### Problem to solve
Where the line containing "Screen dimensions: 492x297" appears in the entries below, begin there and output every line through the last, exactly, minus the pictures.

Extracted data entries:

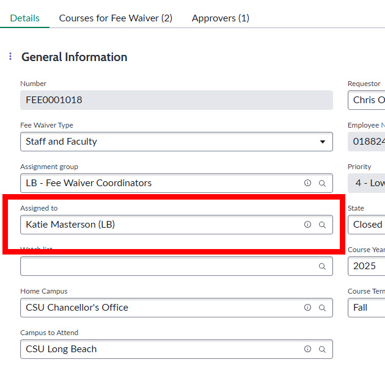The width and height of the screenshot is (385, 376).
Task: Open General Information section options menu
Action: 10,57
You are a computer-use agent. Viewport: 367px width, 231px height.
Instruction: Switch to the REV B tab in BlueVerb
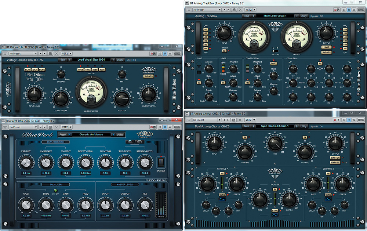pos(139,142)
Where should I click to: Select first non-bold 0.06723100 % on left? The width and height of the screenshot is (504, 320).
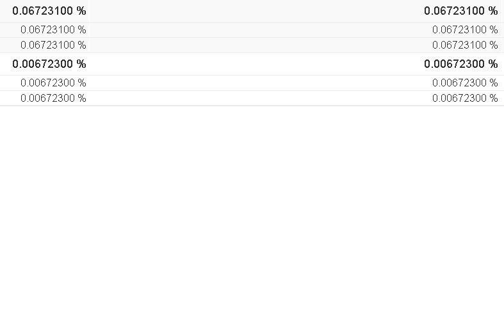coord(53,30)
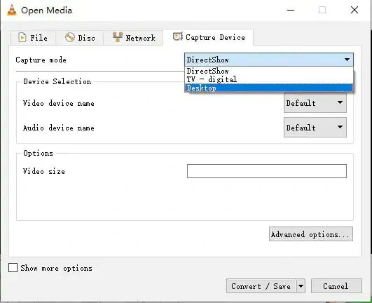The image size is (372, 303).
Task: Expand the Audio device name dropdown
Action: point(315,128)
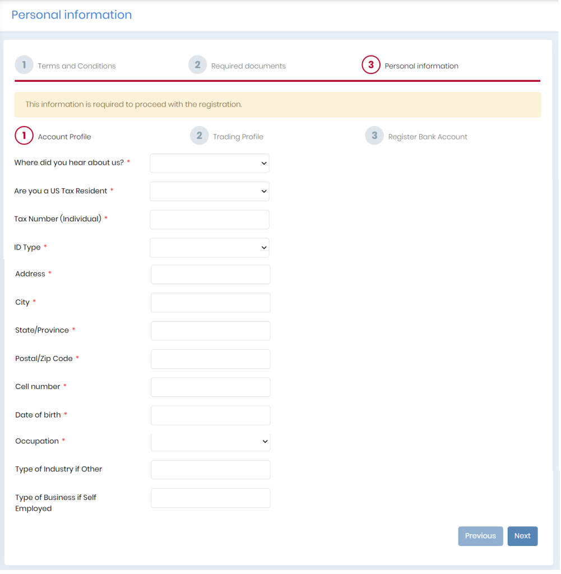The width and height of the screenshot is (561, 574).
Task: Focus the City text field
Action: 210,303
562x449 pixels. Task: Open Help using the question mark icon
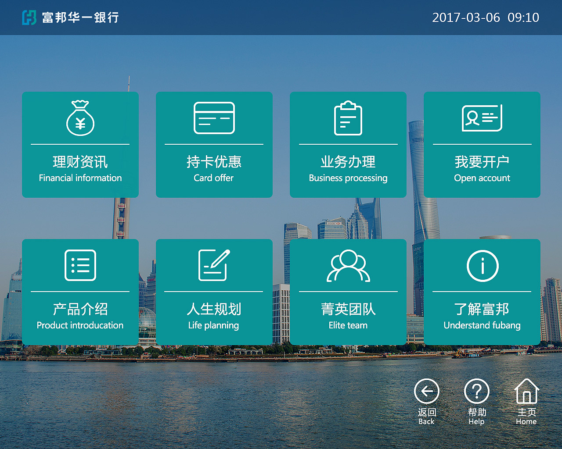point(476,391)
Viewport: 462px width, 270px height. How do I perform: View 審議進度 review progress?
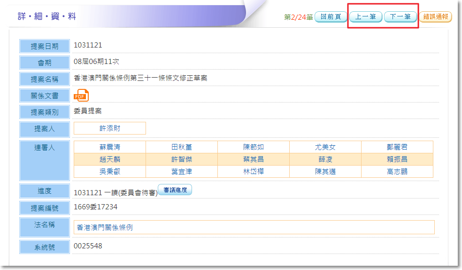(x=175, y=190)
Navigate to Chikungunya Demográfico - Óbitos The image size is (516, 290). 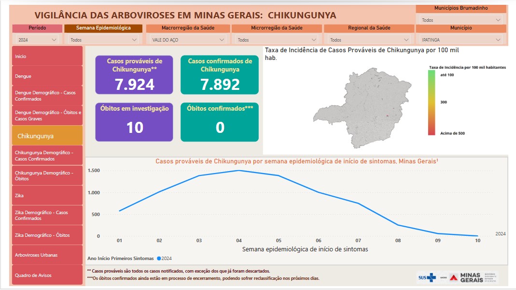[47, 175]
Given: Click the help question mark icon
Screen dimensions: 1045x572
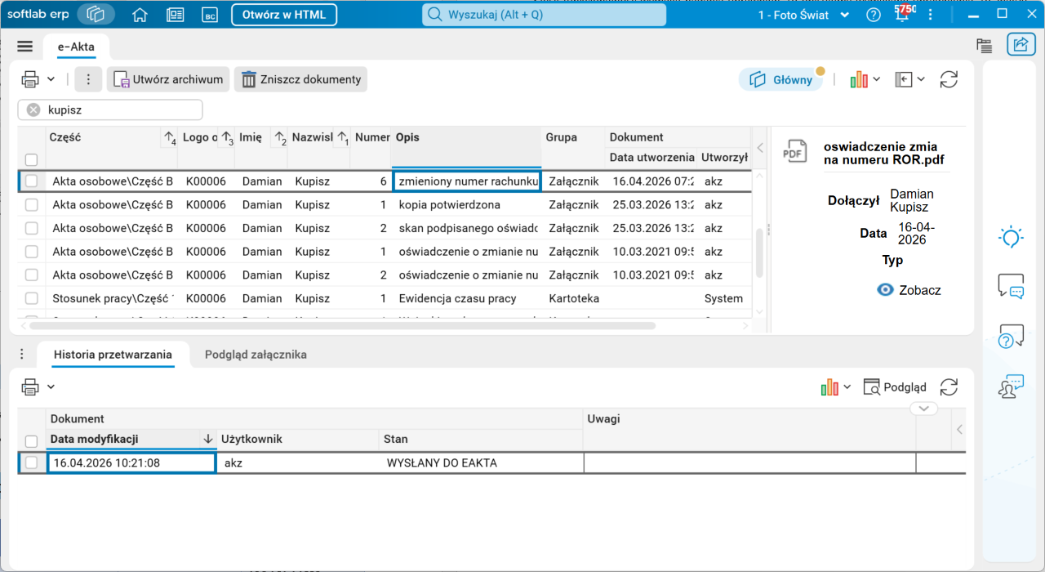Looking at the screenshot, I should point(874,15).
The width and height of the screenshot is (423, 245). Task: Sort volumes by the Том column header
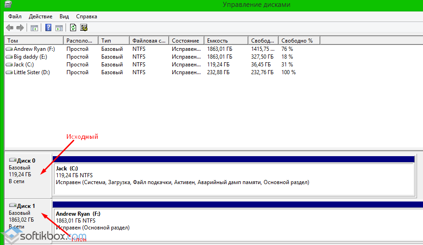[33, 40]
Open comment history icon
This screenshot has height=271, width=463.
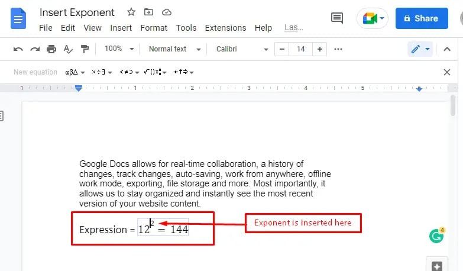(x=337, y=18)
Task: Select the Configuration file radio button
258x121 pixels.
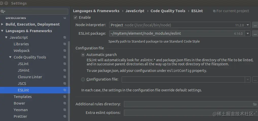Action: pyautogui.click(x=83, y=79)
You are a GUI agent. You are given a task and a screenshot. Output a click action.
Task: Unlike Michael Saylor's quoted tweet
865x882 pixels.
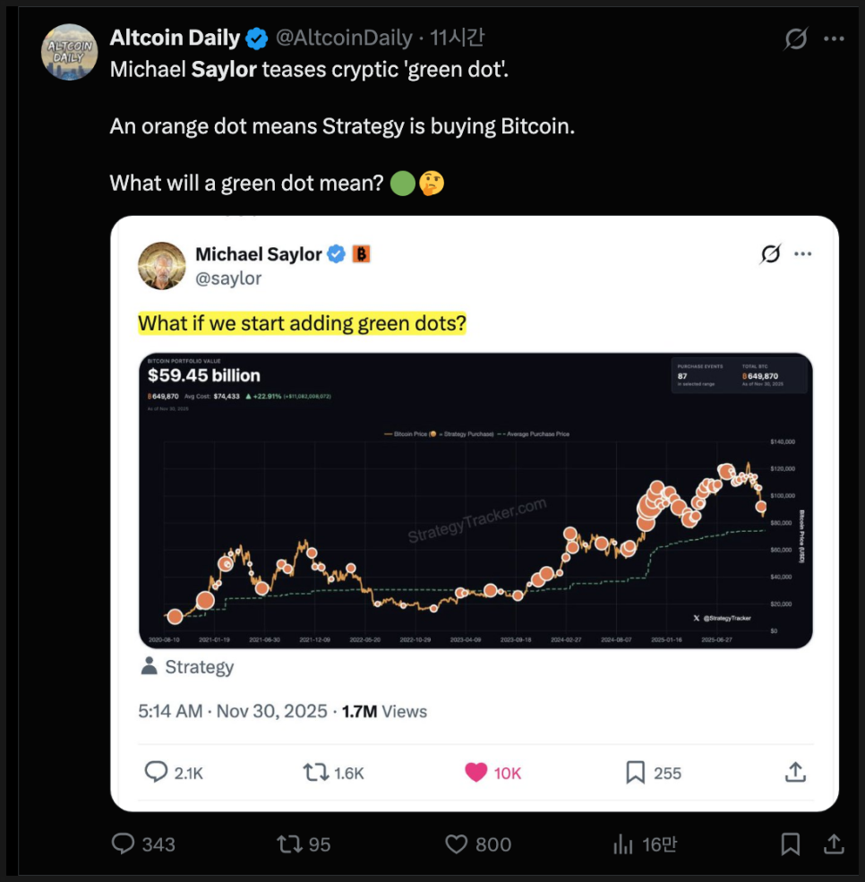(476, 773)
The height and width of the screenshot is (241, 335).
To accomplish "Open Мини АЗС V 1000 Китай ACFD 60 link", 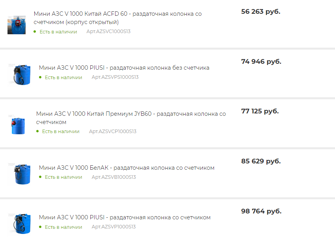I will coord(118,18).
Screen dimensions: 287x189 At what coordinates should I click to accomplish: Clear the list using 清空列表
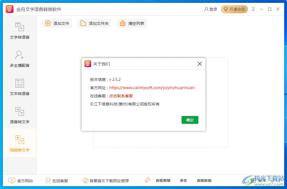[x=132, y=23]
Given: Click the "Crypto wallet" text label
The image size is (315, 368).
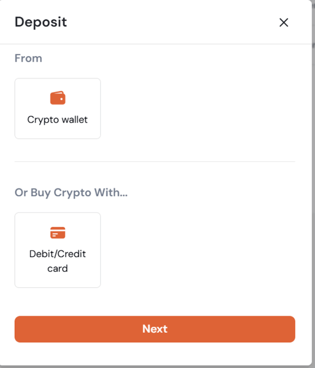Looking at the screenshot, I should tap(57, 120).
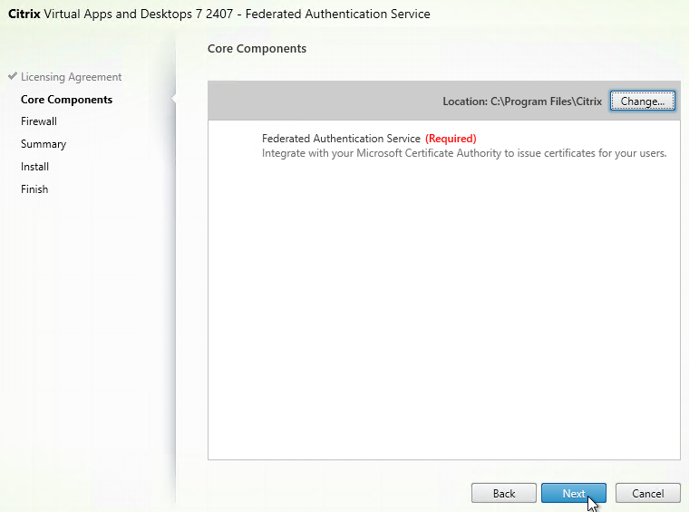Viewport: 689px width, 512px height.
Task: Go back with the Back button
Action: pyautogui.click(x=504, y=493)
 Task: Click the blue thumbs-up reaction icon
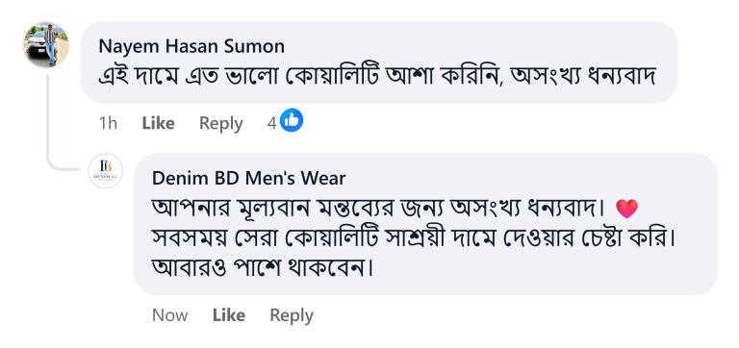point(292,120)
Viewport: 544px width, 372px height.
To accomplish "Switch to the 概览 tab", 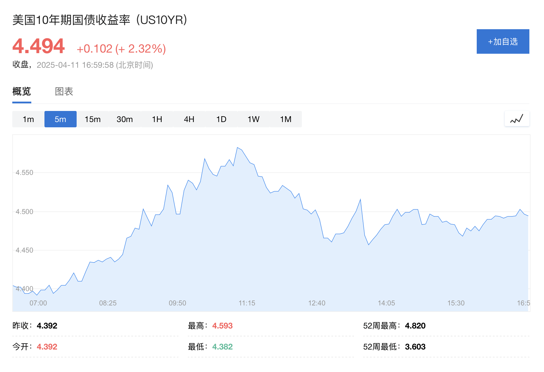I will click(21, 92).
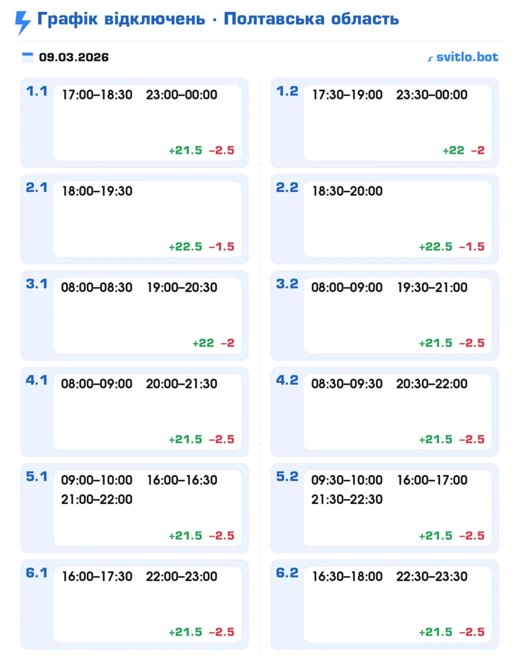Click the 21:00–22:00 slot in queue 5.1

(x=97, y=499)
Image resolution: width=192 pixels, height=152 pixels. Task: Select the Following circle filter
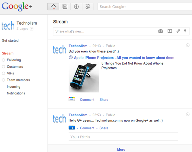(14, 60)
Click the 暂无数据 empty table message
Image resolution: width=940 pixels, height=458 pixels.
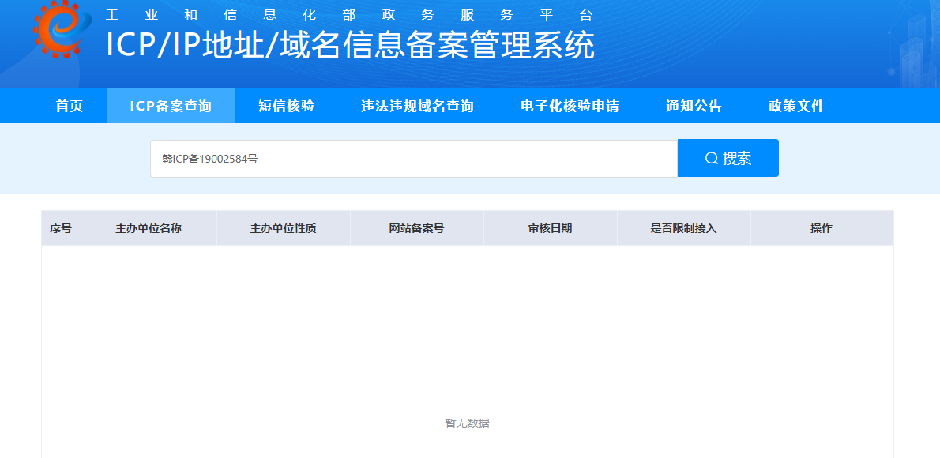coord(467,423)
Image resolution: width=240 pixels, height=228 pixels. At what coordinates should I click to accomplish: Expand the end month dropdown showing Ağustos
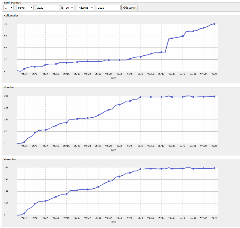pos(85,8)
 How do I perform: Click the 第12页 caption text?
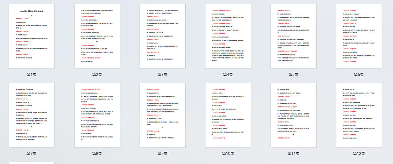pos(359,154)
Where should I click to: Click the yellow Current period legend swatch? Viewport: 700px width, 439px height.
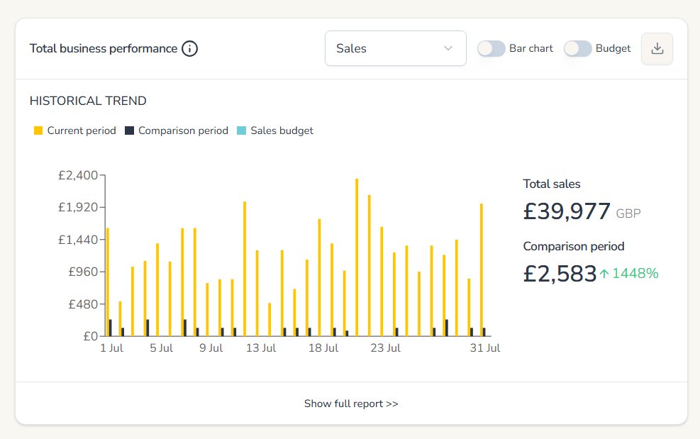coord(38,130)
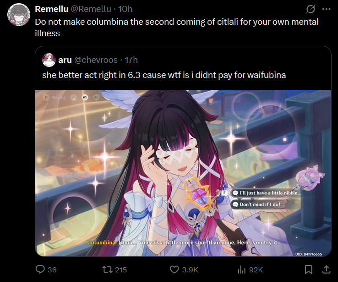Toggle the Playing pause button in game
The image size is (338, 282).
coord(46,97)
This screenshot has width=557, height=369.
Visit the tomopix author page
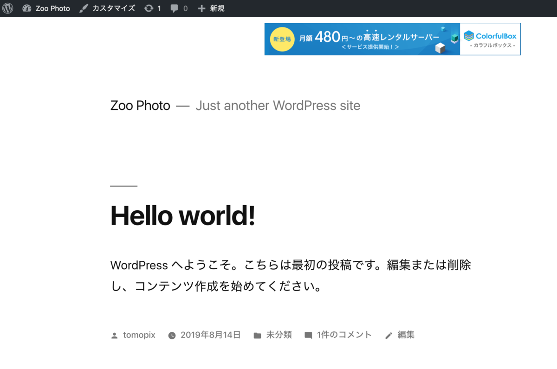(x=139, y=335)

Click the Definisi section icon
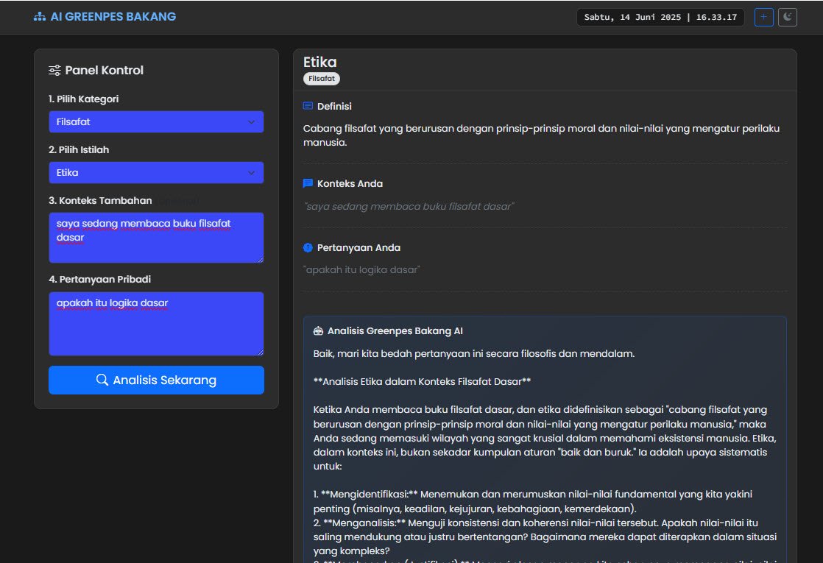coord(308,106)
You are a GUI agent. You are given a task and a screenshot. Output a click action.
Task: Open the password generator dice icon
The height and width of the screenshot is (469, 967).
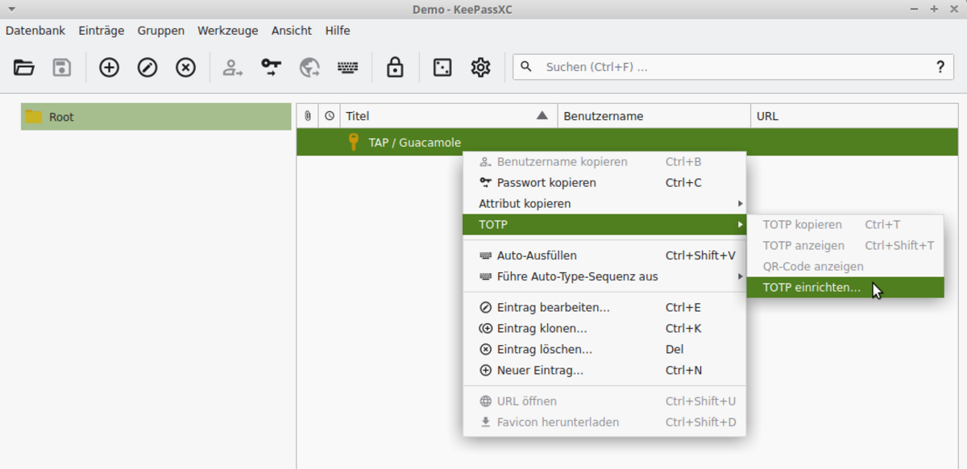coord(442,68)
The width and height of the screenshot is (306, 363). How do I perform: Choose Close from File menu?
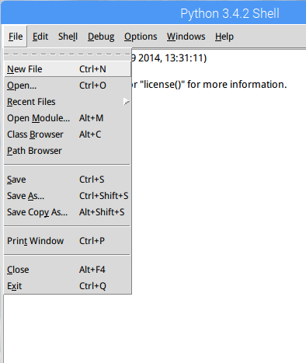68,270
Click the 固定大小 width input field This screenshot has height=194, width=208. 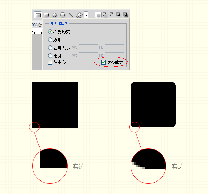pos(88,48)
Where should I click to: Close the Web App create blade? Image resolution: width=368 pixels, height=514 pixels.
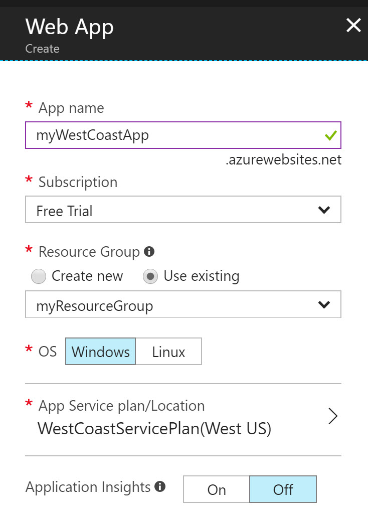click(353, 25)
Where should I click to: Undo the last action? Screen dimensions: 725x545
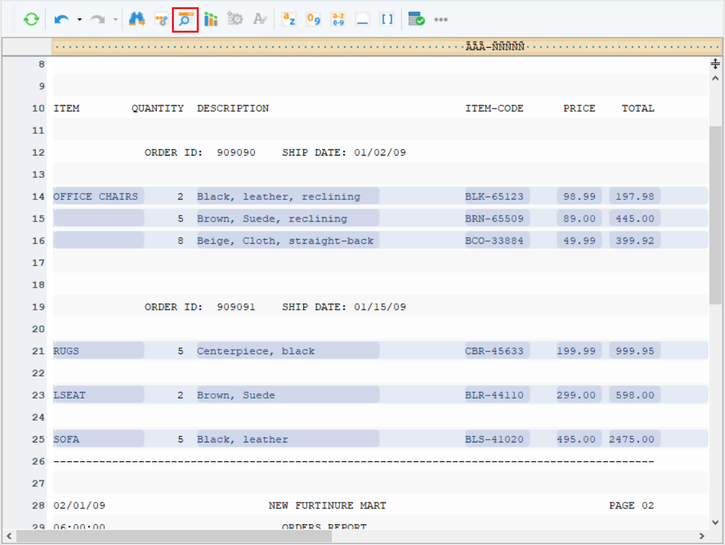click(x=61, y=20)
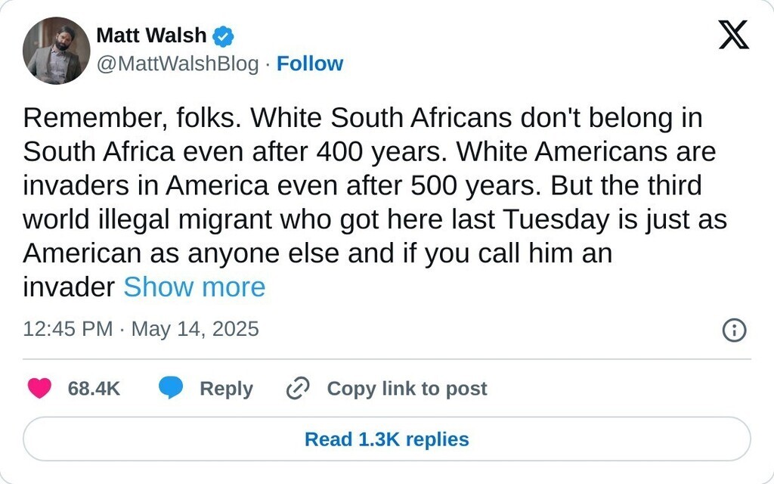Open the @MattWalshBlog handle link
Screen dimensions: 774x484
pos(178,64)
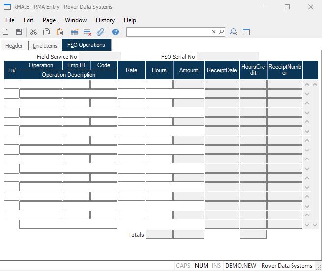Open help with the question mark icon
Screen dimensions: 322x271
(x=116, y=32)
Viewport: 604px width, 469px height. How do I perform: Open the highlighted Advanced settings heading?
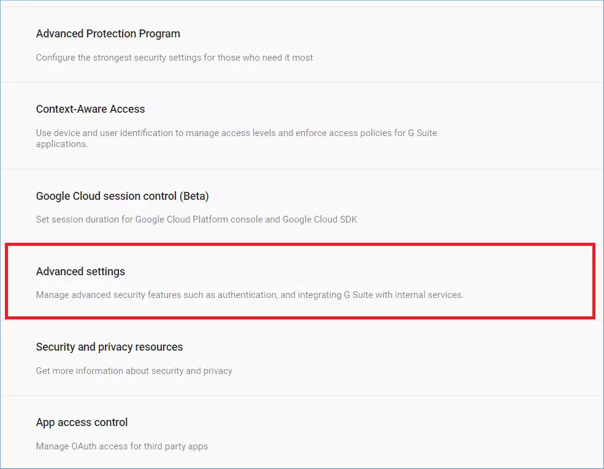pos(80,272)
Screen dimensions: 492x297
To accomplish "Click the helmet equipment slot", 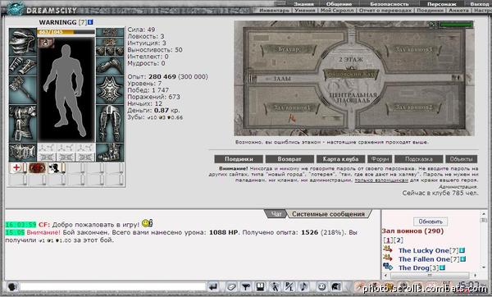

### Expected answer
Screen dimensions: 492x297
To accomplish "Click the helmet equipment slot", 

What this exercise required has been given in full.